The Tappan Zee Bridge Pledge

I needed to get out of the friary today. My soul is somewhere between restless and content, anxious and calm, and having been cooped up with the senior friars for the past week had been just about enough, so I took a drive up to Nyack to take a walk around the very large mall they have there. As I was crossing over the Tappan Zee Bridge, catching quick glimpses of the NYC skyline to the south down the Hudson while trying my best to keep from swerving into the other lane, I was reminded of something.

When I was a candidate, I had crossed this same bridge with my current classmate. We were on our way up the Palisades toward Perkins Memorial Drive. We were both getting ready to enter in a few months and I was a little bit anxious and upset about some things that I had seen in the community. My candidate's world was shattered when I realized that the friars weren't the perfect men I thought that they were. In fact, they were rather imperfect. There were some interpersonal difficulties playing out in one of the friaries that I frequented and I became distressed at the way some of the brothers were treating each other, most specifically I was distressed about the gossip and the backbiting I saw going on.

I didn't really know the context of the argument, so for all I knew either side could have been justified in their feelings (although probably not their behavior). I expressed this to my classmate and he agreed with me and the two of us, as we crossed the Tappan Zee Bridge, pledged that we wouldn't be like that - we wouldn't give into the lure of gossip or slander. We were going to be different... or so we thought.
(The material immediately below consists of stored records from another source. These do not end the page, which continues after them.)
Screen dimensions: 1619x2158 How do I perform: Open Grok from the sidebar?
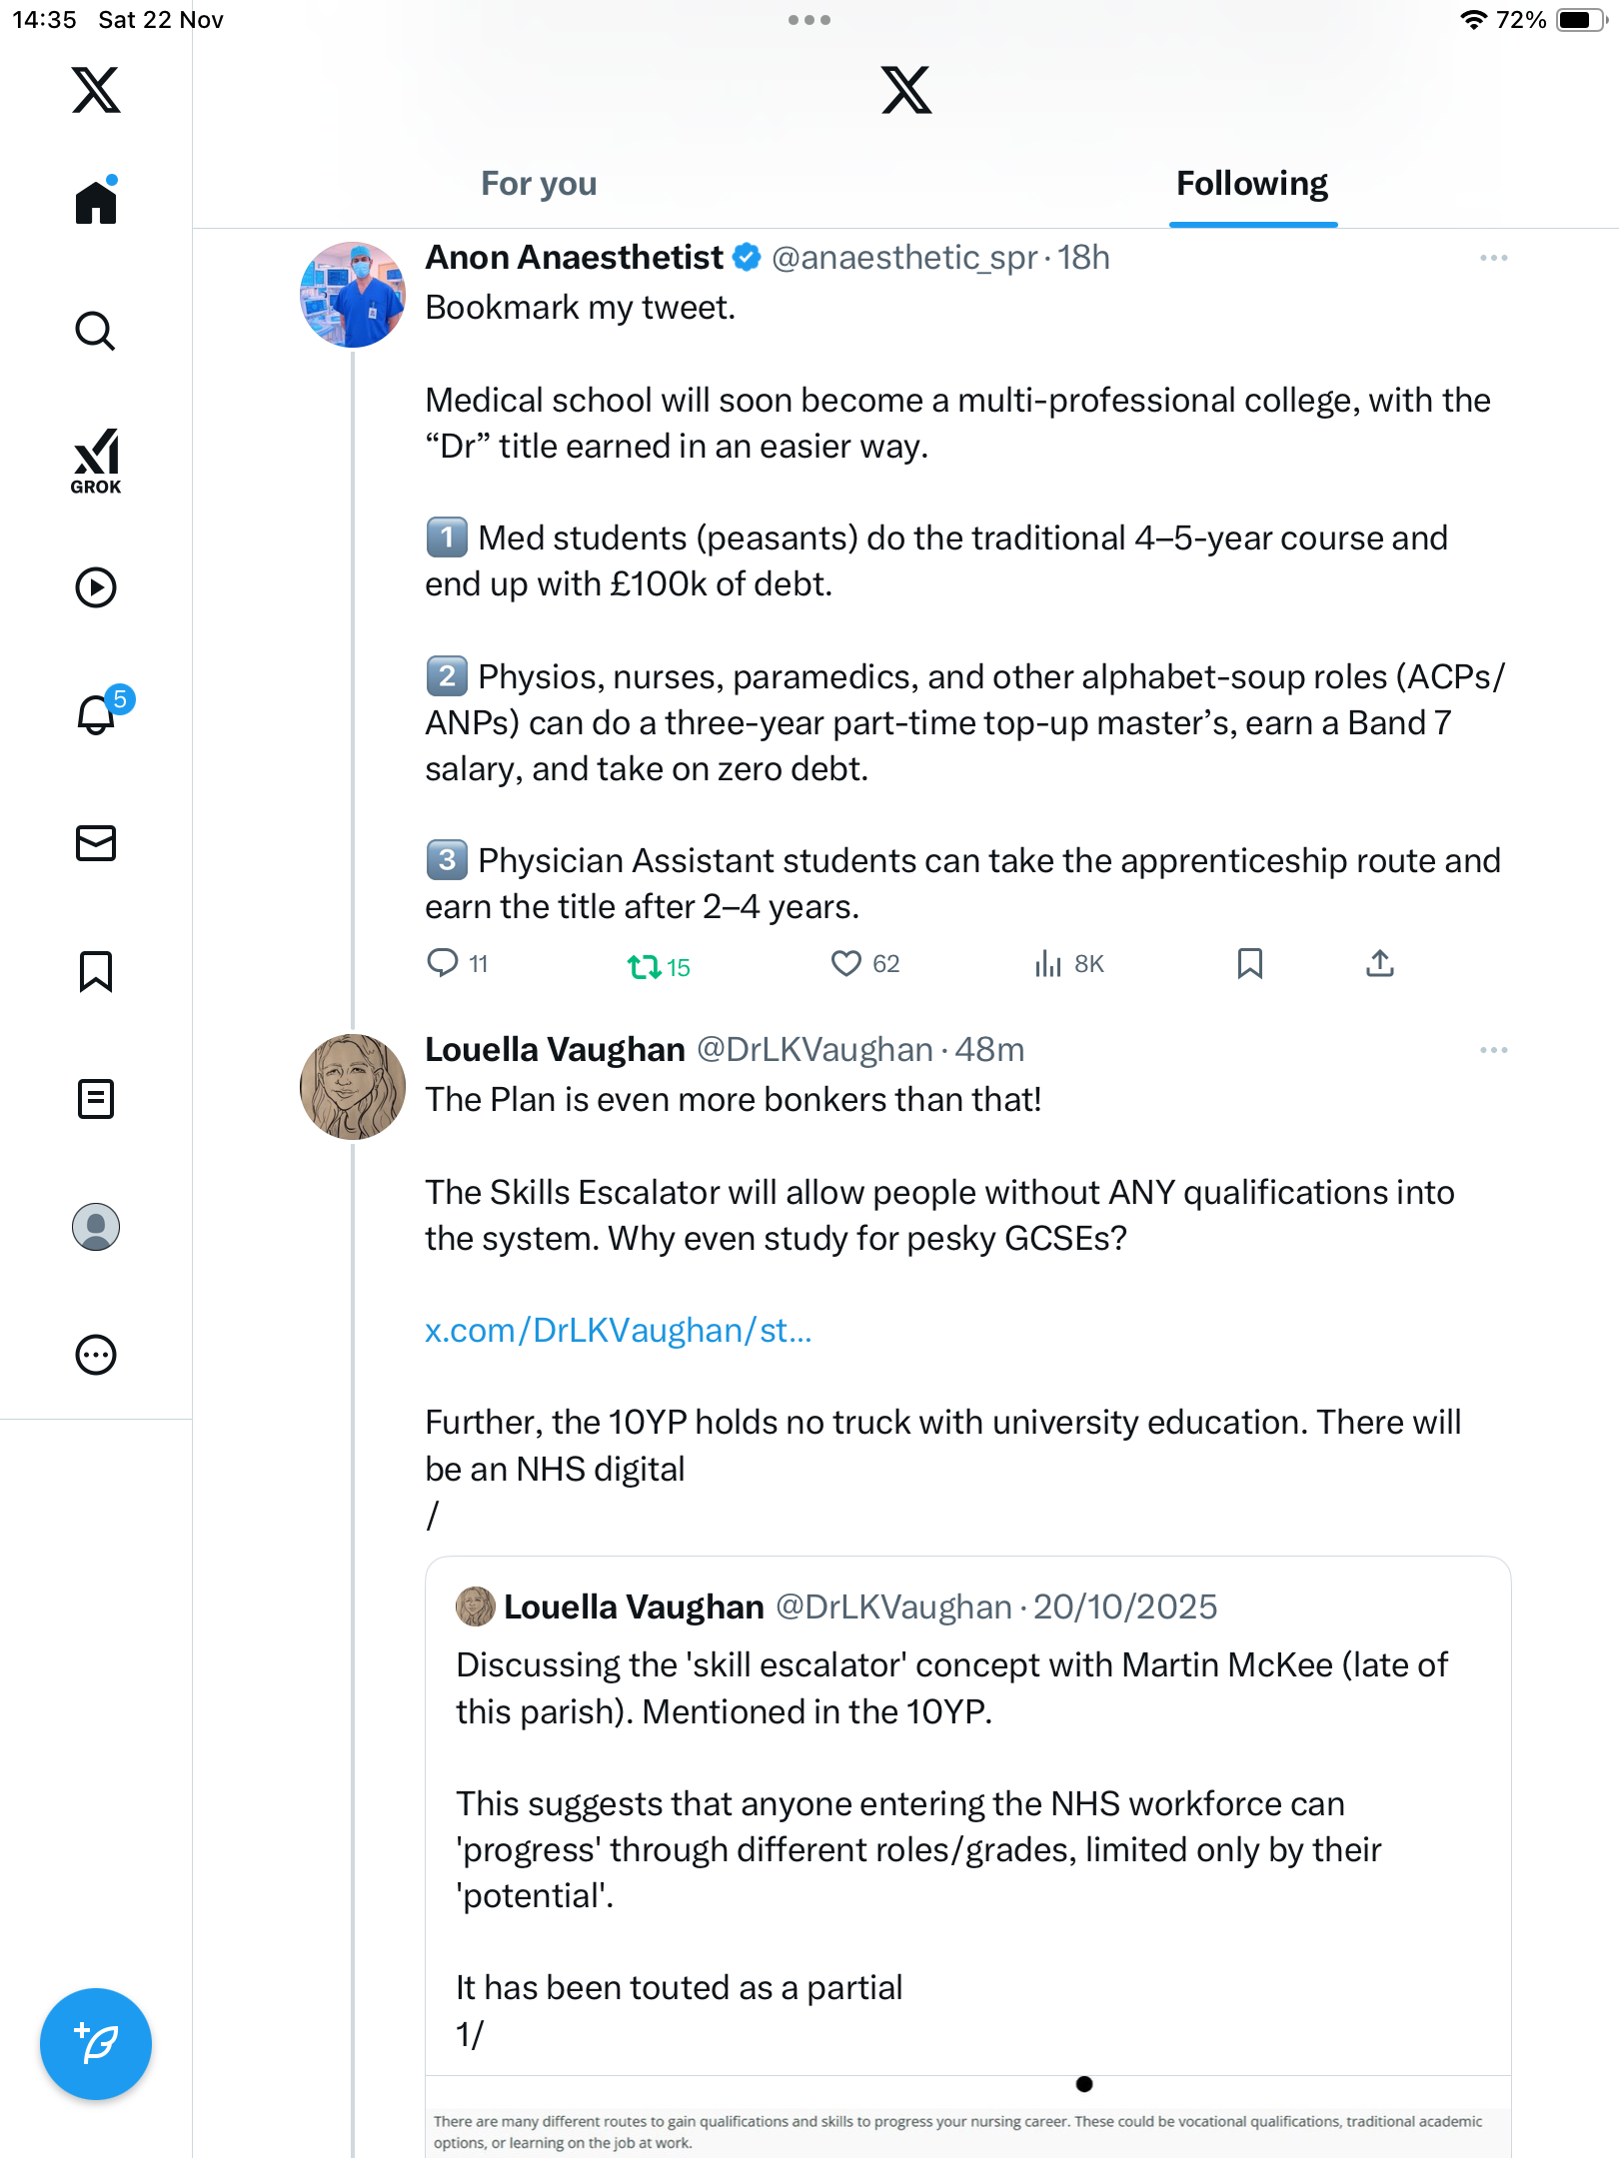coord(96,462)
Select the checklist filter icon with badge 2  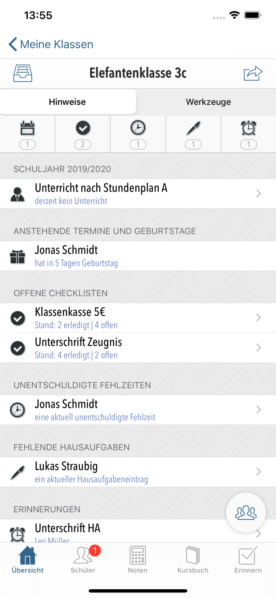82,128
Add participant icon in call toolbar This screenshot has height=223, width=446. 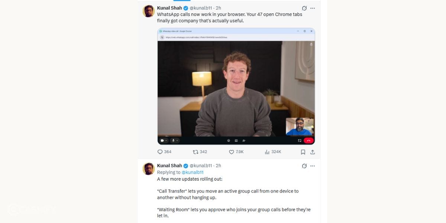pyautogui.click(x=244, y=141)
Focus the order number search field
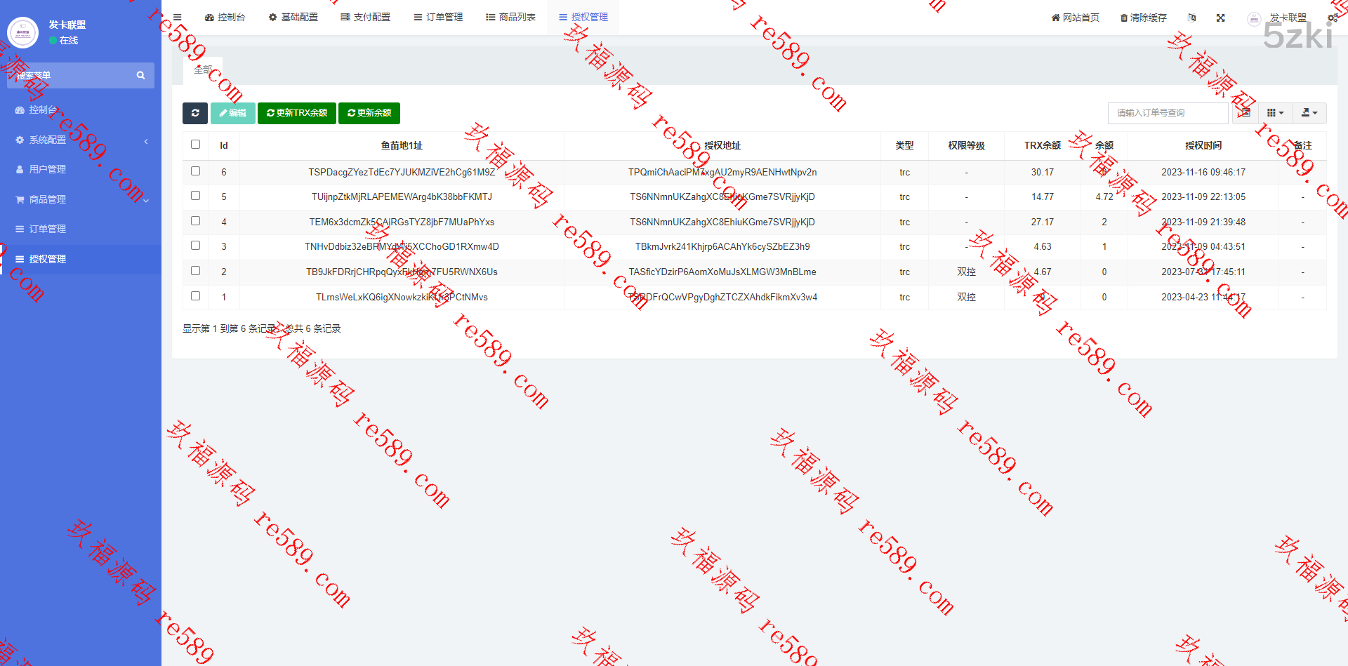1348x666 pixels. tap(1168, 113)
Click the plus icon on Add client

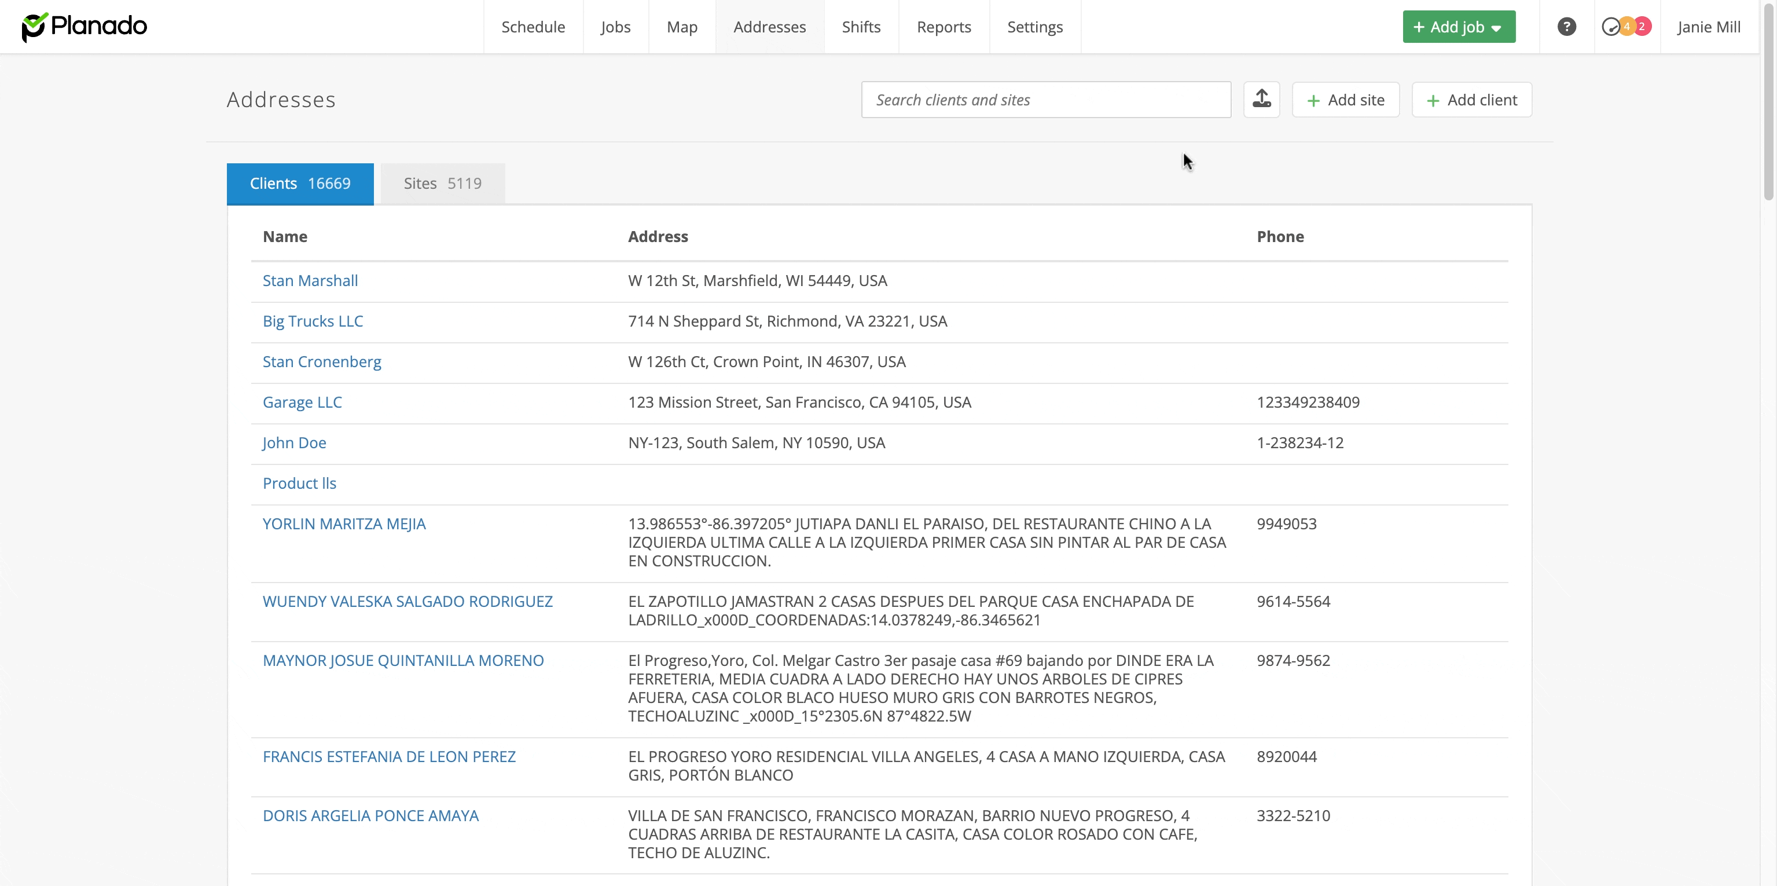1433,101
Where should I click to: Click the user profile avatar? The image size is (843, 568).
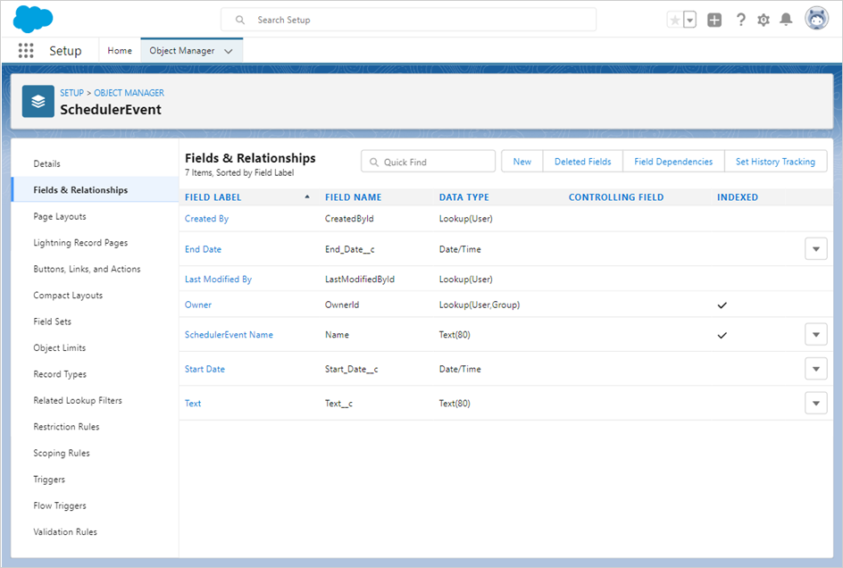(x=816, y=19)
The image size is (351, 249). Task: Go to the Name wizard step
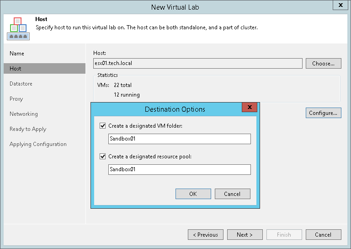click(17, 54)
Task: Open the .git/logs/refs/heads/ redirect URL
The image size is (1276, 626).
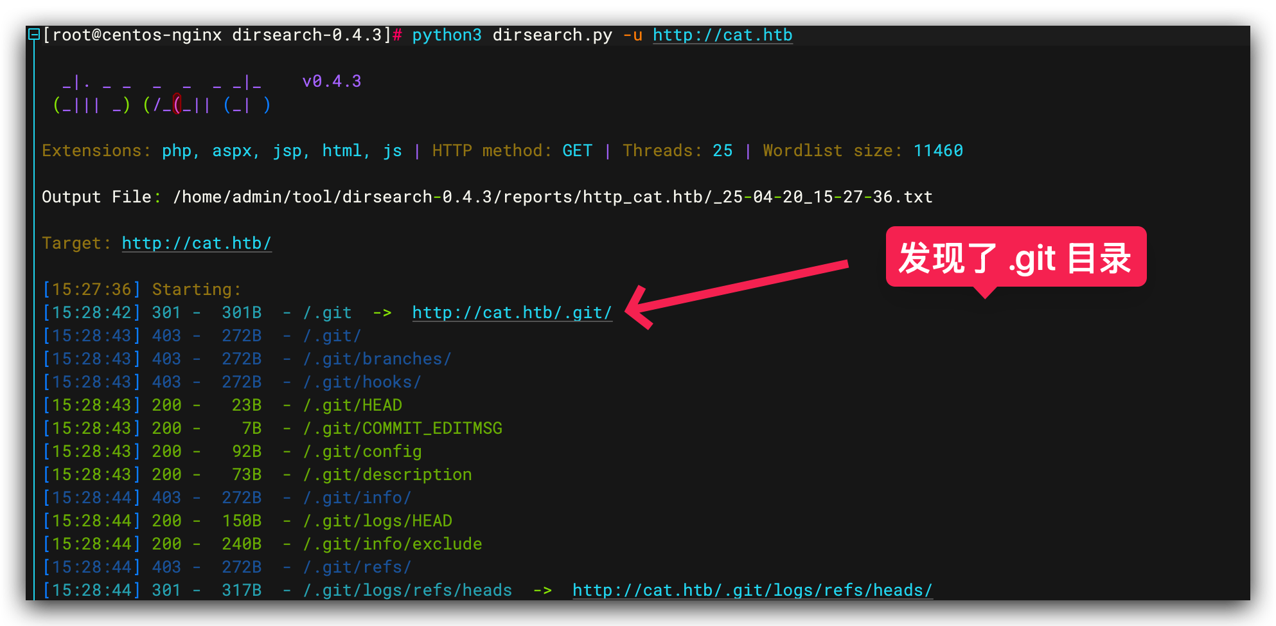Action: [752, 590]
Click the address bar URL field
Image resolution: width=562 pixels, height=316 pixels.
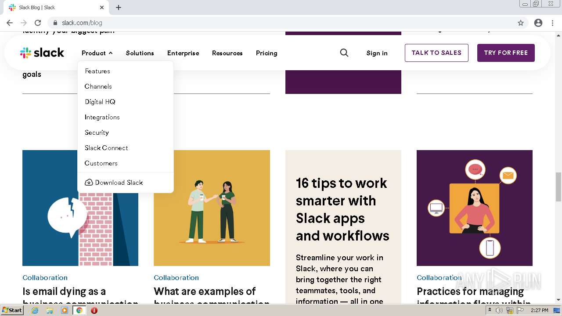[263, 23]
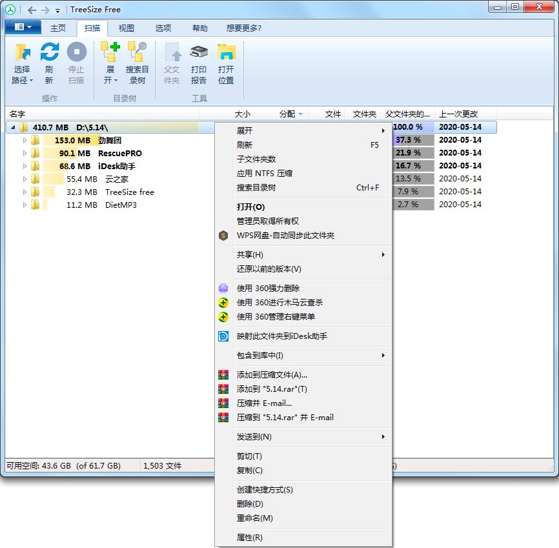Switch to the 视图 ribbon tab

click(126, 28)
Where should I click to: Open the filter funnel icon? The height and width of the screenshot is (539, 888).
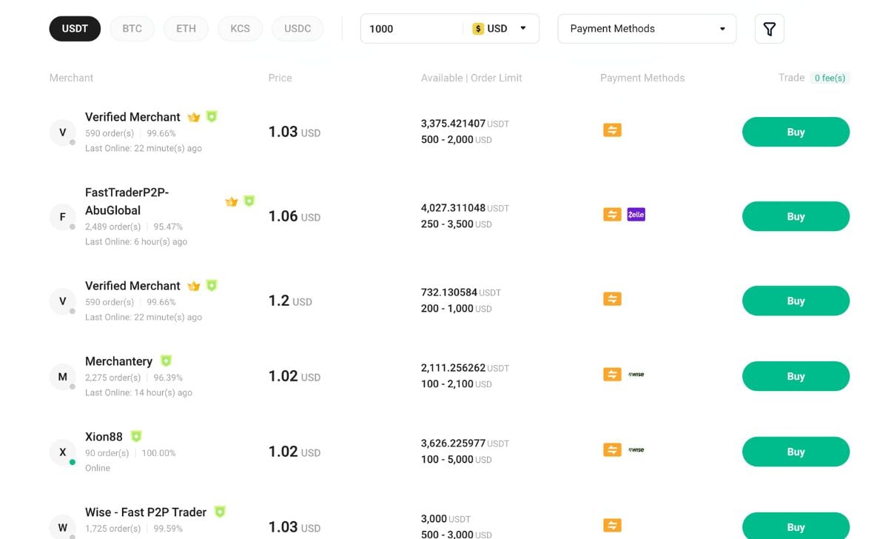769,29
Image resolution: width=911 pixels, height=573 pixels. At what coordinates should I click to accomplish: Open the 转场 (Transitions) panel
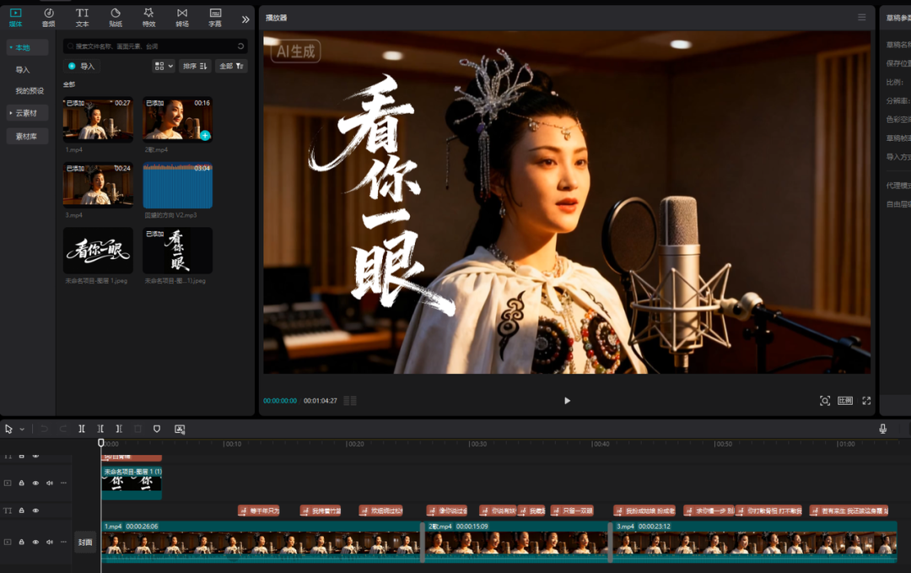click(x=182, y=17)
The truth is, I didn't keep that pledge. As a matter of fact, this year I broke it many times. I got very caught up in needless drama, slander, gossip, and the whole lot of bad community behavior. Somehow the struggles of living with these other men made my heart bitter and made me forget the pledge that I had made two years before, that I was going to be different.

The truth is, it is very hard to live the religious life and be human, at least for someone as scrupulous and self-depricating as me. You see the ideal, you try to work toward it, but when you fail, you fall into a spiral of dislike for yourself, which turns into dislike of other for putting you in that situation, which makes negative behavior easier and easier. The feast of Saint James makes this all the more clear as the scripture readings from today's Mass underscore the deep humanity of the Apostles.

I've yet to discover the key that turns off my inclination toward self-deprication and scruplocity, but I think the best way to "be different" is experience. What I mean by that is, as someone who both gossiped and was gossiped about over the past year, I've learned the pain that gossip can inflict in another individual, pain that I myself experienced and wouldn't want another to have to experience. This makes it easier not to gossip. As someone who slandered and who was slandered, I can say that it is a painful experience to be talked down to, to be broken down by another, so why should I want to do the same thing to another? I guess in many ways my life history has made this realization bear more fruit, but I need to continue to be open to experiencing pain and thereby allowing those tendencies in me that would place that pain into the heart of another to drown in a tide of grace and love flowing from the Heart of Jesus.


Pax.

1 comments:

Anonymous said...

Brother Matthew, continued prayers for you as you approach first profession. May you persevere in discerning God's will in your life.